Compounds 5 , 6, and 7 were first incubated with rat plasma over 24 h and compared with FGF2 incubation. Solid-phase extraction was conducted at different time points, and the remaining FGF2 was analyzed using ELISA Kit to examine plasma stability (Figure 5A ). The results showed rapid degradation of native FGF2 in plasma, with its concentration decreased to less than 10% of the initial value within 30 min and complete degradation within 1 h at 37 °C. In contrast, all PEG-FGF2 conjugates showed enhanced stabilities relative to the unmodified FGF2. After 2 h of incubation in plasma, the residual FGF2 percentages of compounds 5 , 6, and7 were about 66%, 93% and 90% of the initial concentrations, respectively. After 8 h of incubation, about 33%, 76%, and 58% of the initial concentrations remained for compounds 5 , 6,and 7 , respectively. The data indicate that site-specific PEGylation can significantly improve the stability of FGF2 in plasma.
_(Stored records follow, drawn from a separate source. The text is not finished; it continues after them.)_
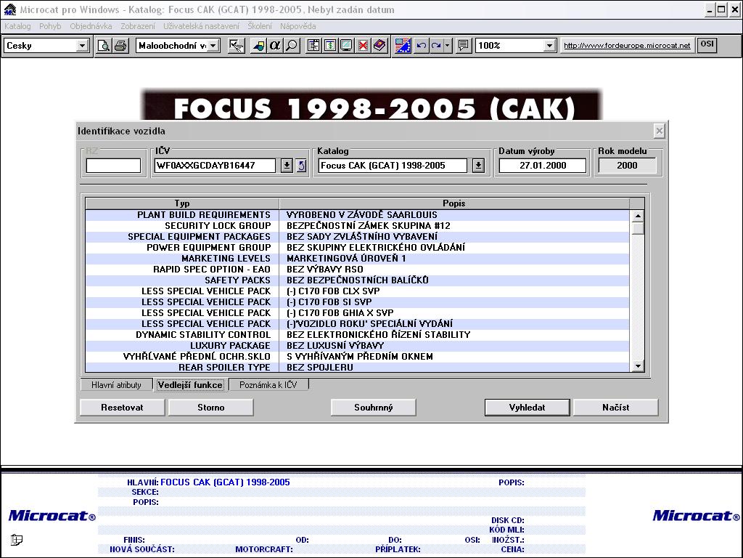743x558 pixels.
Task: Click the print preview icon in toolbar
Action: pos(104,46)
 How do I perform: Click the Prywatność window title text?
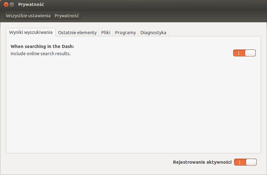(x=31, y=4)
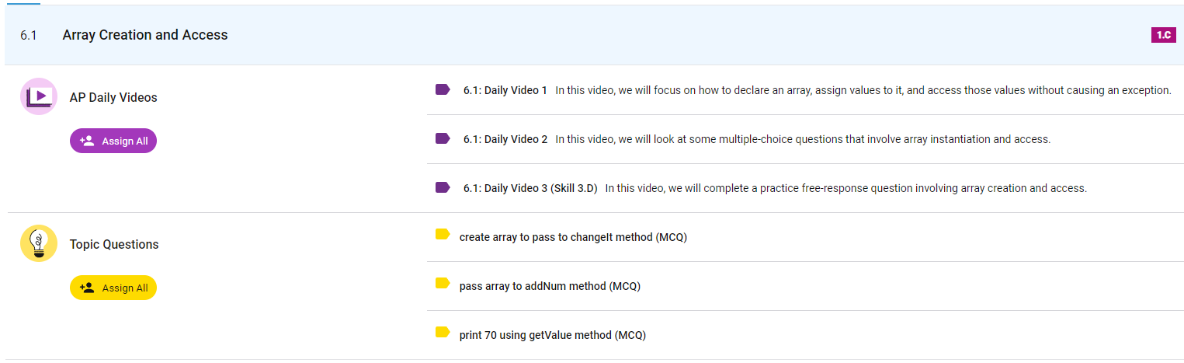Image resolution: width=1184 pixels, height=363 pixels.
Task: Open 6.1: Daily Video 3 (Skill 3.D)
Action: pyautogui.click(x=530, y=188)
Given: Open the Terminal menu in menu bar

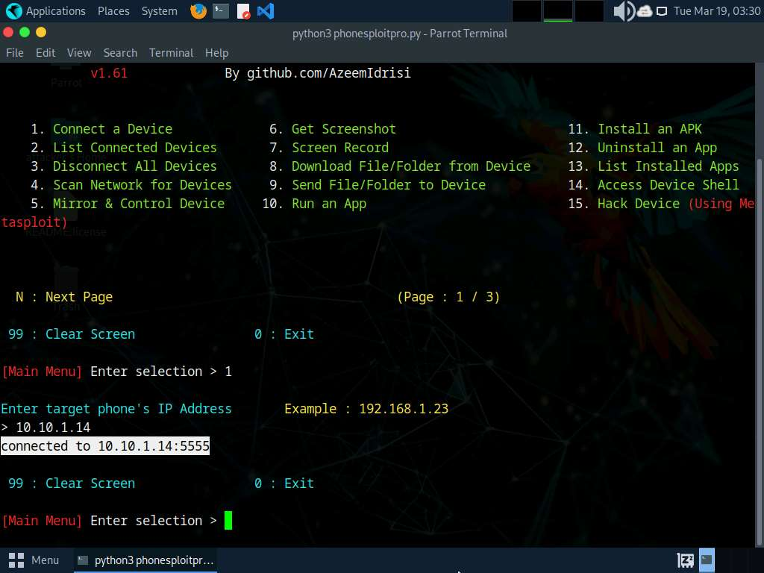Looking at the screenshot, I should [171, 53].
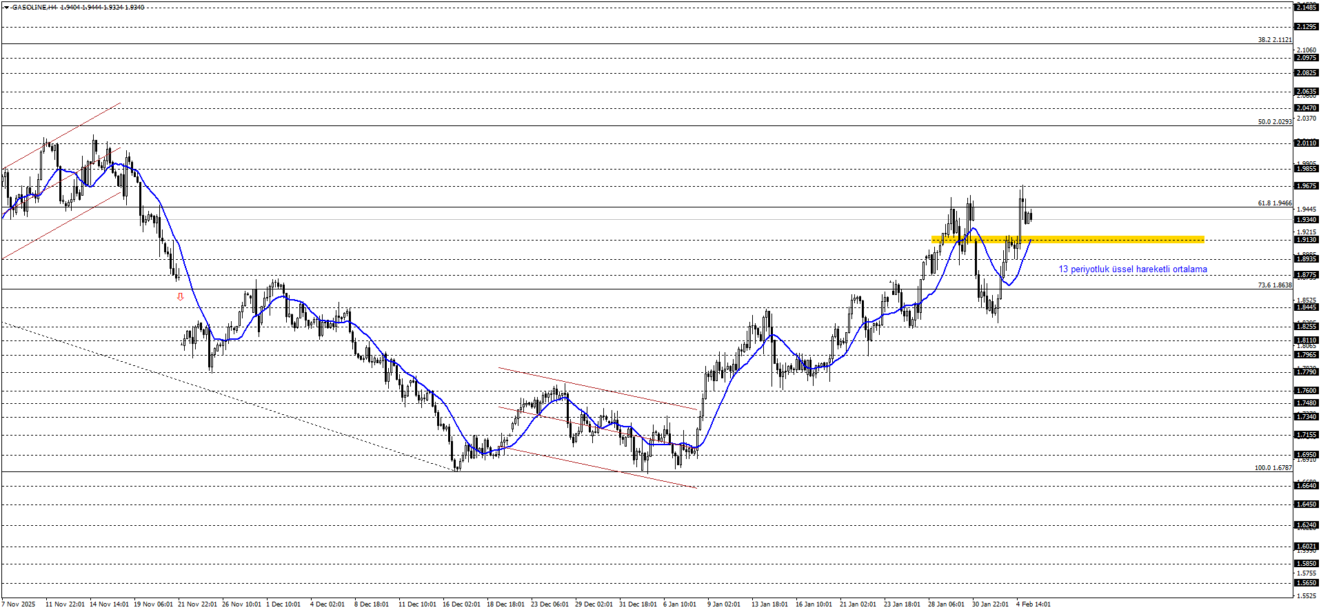Viewport: 1321px width, 612px height.
Task: Select the yellow highlighted support zone rectangle
Action: click(1067, 239)
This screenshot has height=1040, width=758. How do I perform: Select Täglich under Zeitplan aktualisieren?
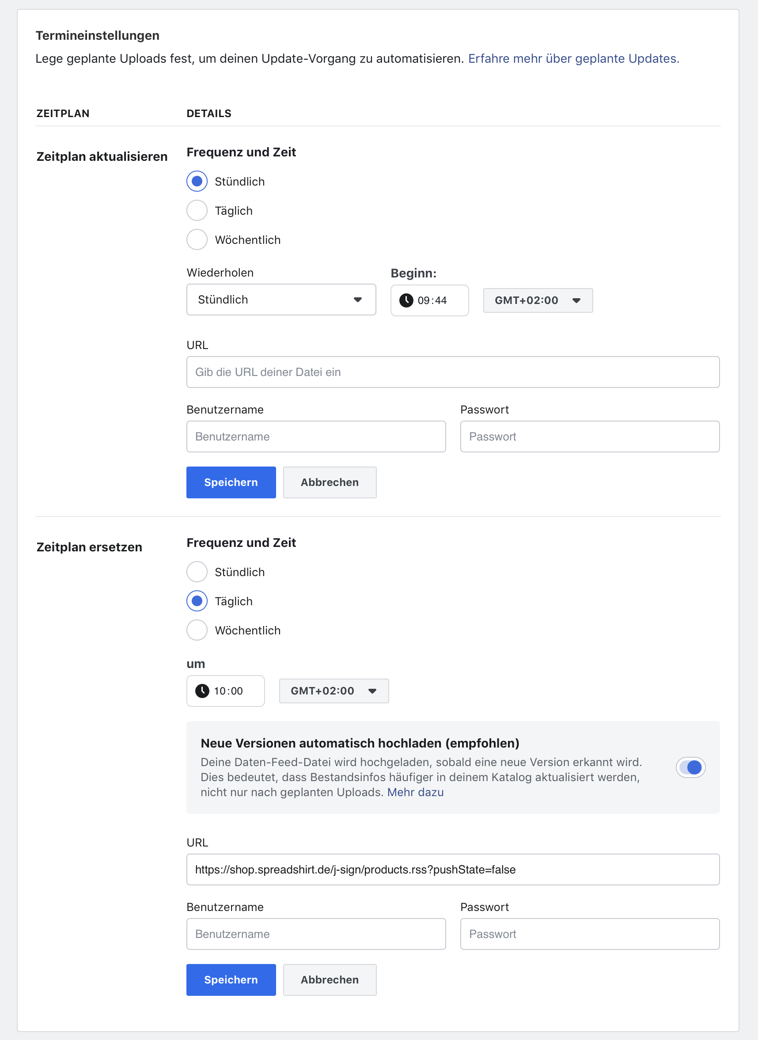click(197, 211)
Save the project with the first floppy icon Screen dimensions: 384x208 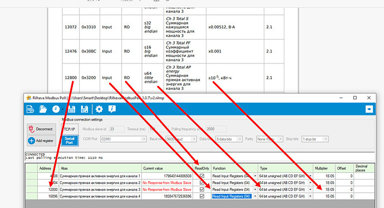tap(72, 109)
Acute wound fluid is generally rich in metalloproteinases (MMPs), especially MMP2 and MMP9 subtypes, within the initial 3 days after scald (Xu et al. , 2018), which may result in elevated levels of proteases that can rapidly degrade exogenous growth factors (Ladwiget al. , 2002). Therefore, the stability of PEG-FGF2 conjugates was further quantitatively analyzed by ELISA Kit after incubation in wound fluids collected within 1 day after scald (Figure 5B ). As expected, FGF2 mixed with wound fluid was degraded rapidly, for a remaining FGF2 rate of 4.47 ± 0.95% after incubation in wound fluid for 24 h. Compounds 5 , 6, and 7 were more stable, with remaining FGF2 rates of 32.00 ± 7.94%, 63.33 ± 3.51%, and 49.33 ± 5.13% respectively. These results indicate that all PEG-FGF2 conjugates exhibit obviously increased stability in wound fluids compared to unmodified FGF2.
Taken together, these results demonstrate that site-specific PEGylation can effectively protect FGF2 from degradation for increased stability. Among the tested PEG-FGF2 conjugates, compound 6 exhibited the strongest stability.